Un racconto di formazione nel senso più puro del termine. Tuttavia, la vera forza del film non si trova nella narrazione, nonostante sia molto solida e sempre sagace, quanto nella potenza evocativa della messa in scena e del modo di quest’ultima di raccontare molto più di quanto non facciano le parole stesse.
Nonostante il suo debutto sul grande schermo, Autumn de Wilde sembra essere una navigata regista cinematografica (anche se va detto che questa non è esattamente la prima volta che si trova dietro una macchina da presa, in quanto ha diretto diversi videoclip musicali).

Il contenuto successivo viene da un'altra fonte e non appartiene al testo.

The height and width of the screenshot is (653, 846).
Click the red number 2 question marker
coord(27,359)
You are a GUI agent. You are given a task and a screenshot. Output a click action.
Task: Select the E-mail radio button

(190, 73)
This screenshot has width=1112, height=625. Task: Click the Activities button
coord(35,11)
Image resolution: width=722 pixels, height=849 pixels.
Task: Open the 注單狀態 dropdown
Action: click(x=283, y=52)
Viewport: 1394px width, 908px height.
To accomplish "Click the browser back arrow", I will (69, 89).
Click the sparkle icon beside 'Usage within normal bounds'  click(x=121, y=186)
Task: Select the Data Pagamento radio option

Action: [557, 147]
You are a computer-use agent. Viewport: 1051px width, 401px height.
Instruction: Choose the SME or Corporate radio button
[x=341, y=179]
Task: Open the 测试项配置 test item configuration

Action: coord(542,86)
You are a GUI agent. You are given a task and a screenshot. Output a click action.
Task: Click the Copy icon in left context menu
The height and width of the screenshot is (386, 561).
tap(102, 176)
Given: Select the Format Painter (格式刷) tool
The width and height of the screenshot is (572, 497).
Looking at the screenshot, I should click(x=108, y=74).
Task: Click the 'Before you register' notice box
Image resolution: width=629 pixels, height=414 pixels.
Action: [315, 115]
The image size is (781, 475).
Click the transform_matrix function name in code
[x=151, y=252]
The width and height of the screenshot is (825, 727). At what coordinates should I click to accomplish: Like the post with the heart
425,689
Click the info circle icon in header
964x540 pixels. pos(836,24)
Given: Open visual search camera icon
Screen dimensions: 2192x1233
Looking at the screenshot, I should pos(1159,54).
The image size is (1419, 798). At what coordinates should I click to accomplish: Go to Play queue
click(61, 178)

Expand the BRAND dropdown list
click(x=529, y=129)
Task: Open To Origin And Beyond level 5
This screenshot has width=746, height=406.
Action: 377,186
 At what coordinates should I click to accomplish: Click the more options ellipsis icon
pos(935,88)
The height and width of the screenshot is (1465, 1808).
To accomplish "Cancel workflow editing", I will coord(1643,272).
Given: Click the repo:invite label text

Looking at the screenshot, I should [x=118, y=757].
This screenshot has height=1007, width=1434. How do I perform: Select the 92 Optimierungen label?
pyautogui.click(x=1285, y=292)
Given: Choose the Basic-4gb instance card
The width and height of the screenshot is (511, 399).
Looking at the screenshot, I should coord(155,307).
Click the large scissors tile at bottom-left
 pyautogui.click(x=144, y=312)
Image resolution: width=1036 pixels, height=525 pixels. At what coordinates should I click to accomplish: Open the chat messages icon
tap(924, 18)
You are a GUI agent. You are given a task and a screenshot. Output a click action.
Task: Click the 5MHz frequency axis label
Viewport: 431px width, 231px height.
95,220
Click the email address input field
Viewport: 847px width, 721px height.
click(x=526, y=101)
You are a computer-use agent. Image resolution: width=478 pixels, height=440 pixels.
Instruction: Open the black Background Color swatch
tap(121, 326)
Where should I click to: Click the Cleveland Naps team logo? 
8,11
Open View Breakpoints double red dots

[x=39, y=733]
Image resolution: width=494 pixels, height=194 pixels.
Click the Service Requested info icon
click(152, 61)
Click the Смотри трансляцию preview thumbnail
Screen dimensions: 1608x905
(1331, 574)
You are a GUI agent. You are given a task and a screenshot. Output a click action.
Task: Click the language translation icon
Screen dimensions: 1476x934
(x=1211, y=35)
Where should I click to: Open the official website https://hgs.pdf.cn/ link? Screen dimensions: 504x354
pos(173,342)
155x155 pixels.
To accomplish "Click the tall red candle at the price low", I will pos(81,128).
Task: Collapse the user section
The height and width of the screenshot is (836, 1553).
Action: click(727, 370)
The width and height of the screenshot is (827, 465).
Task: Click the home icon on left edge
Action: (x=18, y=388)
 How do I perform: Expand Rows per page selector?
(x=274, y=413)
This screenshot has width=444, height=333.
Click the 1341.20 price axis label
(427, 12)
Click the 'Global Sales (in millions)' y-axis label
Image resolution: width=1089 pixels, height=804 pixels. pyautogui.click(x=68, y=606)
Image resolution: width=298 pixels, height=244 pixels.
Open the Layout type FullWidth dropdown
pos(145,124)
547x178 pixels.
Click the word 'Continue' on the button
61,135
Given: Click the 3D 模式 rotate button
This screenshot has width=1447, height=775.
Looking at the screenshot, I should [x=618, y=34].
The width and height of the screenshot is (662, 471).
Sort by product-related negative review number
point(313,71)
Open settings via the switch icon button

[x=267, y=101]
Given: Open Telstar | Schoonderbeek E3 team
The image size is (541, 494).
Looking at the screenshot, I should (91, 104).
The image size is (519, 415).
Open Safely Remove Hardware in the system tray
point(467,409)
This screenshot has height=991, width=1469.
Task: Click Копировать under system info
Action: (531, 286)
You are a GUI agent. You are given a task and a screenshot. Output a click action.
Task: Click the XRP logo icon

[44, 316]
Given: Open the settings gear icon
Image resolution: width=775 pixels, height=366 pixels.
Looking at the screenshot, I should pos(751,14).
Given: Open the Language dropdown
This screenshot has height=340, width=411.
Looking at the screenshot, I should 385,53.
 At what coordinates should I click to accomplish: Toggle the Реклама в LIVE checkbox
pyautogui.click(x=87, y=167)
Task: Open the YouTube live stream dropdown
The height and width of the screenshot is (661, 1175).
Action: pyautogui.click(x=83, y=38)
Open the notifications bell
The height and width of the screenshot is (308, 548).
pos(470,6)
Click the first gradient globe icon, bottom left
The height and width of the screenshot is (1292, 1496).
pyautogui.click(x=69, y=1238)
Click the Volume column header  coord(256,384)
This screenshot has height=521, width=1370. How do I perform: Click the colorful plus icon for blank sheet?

Con evidenti influenze dal mondo della fotografia e della pittura, alcune inquadrature sembrano tableaux vivants, estremamente evocative nella loro staticità. La carriera da fotografa e l’esperienza acquisita con essa sono state riversate in questa pellicola con una maestria impeccabile. Merito anche di una direzione della fotografia soave e perfettamente bilanciata che porta la firma di Christopher Blauvelt, nonché dei vivaci e istrionici costumi di Alexandra Byrne, ben rappresentati dai vertiginosi colletti indossati dagli uomini, che sembrano quasi indicare una competizione in atto per provare il loro “slancio” sociale e l’elevato rango al quale appartengono.
L’elemento che stupisce maggiormente di questa narrazione per immagini è la capacità di immortalare la comicità, proprio come se si fosse scattata una fotografia di quel particolare momento. La splendida interpretazione di Bill Nighy è senz’altro funzionale alla riuscita di questi momenti di ilarità quasi immotivata, circostanziale agli eventi spesso narrati, tanto da diventare di frequente parte stessa della scenografia.
E proprio questo camuffamento, questa camaleontica rappresentazione di eventi e azioni, corpi e pensieri, denotano una grande sensibilità artistica, nonché un profondo rispetto per il mezzo comunicativo che l’immagine rappresenta.